====== DATA TO PROCESS

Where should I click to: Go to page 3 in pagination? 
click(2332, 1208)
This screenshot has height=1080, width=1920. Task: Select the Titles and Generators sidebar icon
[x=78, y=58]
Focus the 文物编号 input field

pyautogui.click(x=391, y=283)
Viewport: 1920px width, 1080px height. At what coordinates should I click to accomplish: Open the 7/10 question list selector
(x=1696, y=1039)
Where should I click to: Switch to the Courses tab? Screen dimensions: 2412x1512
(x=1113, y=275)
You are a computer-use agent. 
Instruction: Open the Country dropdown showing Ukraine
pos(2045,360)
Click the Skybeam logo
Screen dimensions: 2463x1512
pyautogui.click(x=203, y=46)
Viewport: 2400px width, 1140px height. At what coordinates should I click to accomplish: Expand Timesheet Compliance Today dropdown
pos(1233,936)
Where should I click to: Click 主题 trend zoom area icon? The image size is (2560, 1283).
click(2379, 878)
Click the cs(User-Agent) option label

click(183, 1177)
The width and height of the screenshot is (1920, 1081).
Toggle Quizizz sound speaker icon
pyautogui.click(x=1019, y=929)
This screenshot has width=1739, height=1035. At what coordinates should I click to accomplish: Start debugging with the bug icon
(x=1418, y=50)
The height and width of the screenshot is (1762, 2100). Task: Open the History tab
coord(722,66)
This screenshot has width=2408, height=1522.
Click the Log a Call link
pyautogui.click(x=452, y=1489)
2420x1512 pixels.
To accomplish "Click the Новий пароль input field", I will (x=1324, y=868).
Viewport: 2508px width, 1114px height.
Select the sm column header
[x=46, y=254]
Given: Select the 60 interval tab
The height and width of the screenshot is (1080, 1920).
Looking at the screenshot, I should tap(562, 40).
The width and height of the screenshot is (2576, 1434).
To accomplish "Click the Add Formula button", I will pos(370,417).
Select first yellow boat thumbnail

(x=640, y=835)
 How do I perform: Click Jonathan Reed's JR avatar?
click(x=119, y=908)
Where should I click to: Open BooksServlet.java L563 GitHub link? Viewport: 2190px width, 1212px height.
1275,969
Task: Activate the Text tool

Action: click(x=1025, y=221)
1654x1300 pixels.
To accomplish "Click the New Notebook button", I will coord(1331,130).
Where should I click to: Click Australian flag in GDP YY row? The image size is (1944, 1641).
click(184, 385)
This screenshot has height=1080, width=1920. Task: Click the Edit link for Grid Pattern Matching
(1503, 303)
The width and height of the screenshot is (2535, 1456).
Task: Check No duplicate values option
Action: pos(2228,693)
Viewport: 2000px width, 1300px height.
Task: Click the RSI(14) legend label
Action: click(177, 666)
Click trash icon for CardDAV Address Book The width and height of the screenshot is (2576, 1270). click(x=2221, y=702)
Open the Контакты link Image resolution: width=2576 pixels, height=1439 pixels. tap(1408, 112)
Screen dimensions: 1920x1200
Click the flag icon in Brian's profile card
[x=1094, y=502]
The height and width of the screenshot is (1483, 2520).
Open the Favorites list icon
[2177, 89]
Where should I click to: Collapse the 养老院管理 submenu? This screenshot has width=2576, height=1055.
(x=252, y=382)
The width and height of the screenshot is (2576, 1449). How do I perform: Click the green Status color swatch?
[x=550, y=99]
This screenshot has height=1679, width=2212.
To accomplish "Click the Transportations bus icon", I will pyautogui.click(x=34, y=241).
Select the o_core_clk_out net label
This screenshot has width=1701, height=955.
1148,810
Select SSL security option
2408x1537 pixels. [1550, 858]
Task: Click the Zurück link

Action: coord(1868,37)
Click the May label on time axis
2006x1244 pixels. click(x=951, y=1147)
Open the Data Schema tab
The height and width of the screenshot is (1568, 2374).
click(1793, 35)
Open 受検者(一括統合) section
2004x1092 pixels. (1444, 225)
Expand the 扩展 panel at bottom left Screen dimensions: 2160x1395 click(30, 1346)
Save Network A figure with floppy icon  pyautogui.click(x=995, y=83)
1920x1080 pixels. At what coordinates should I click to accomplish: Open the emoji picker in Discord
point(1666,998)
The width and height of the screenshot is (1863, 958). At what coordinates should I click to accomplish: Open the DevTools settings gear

============

▶ TASK STATEMENT:
All lines from the one with "Where should I click to: Collapse" through the end of the records need to be copied exactly, and no other lines.

▶ WRITTEN ANSWER:
Where should I click to: Collapse the 养老院管理 submenu? This screenshot has width=2576, height=1055.
(x=252, y=382)
The width and height of the screenshot is (2576, 1449). How do I perform: Click the green Status color swatch?
[x=550, y=99]
This screenshot has height=1679, width=2212.
To accomplish "Click the Transportations bus icon", I will pyautogui.click(x=34, y=241).
Select the o_core_clk_out net label
This screenshot has width=1701, height=955.
1148,810
Select SSL security option
2408x1537 pixels. [1550, 858]
Task: Click the Zurück link

Action: coord(1868,37)
Click the May label on time axis
2006x1244 pixels. click(x=951, y=1147)
Open the Data Schema tab
The height and width of the screenshot is (1568, 2374).
click(1793, 35)
Open 受検者(一括統合) section
2004x1092 pixels. (1444, 225)
Expand the 扩展 panel at bottom left Screen dimensions: 2160x1395 click(30, 1346)
Save Network A figure with floppy icon  pyautogui.click(x=995, y=83)
1920x1080 pixels. At what coordinates should I click to accomplish: Open the emoji picker in Discord
point(1666,998)
The width and height of the screenshot is (1863, 958). At what coordinates should I click to accomplish: Open the DevTools settings gear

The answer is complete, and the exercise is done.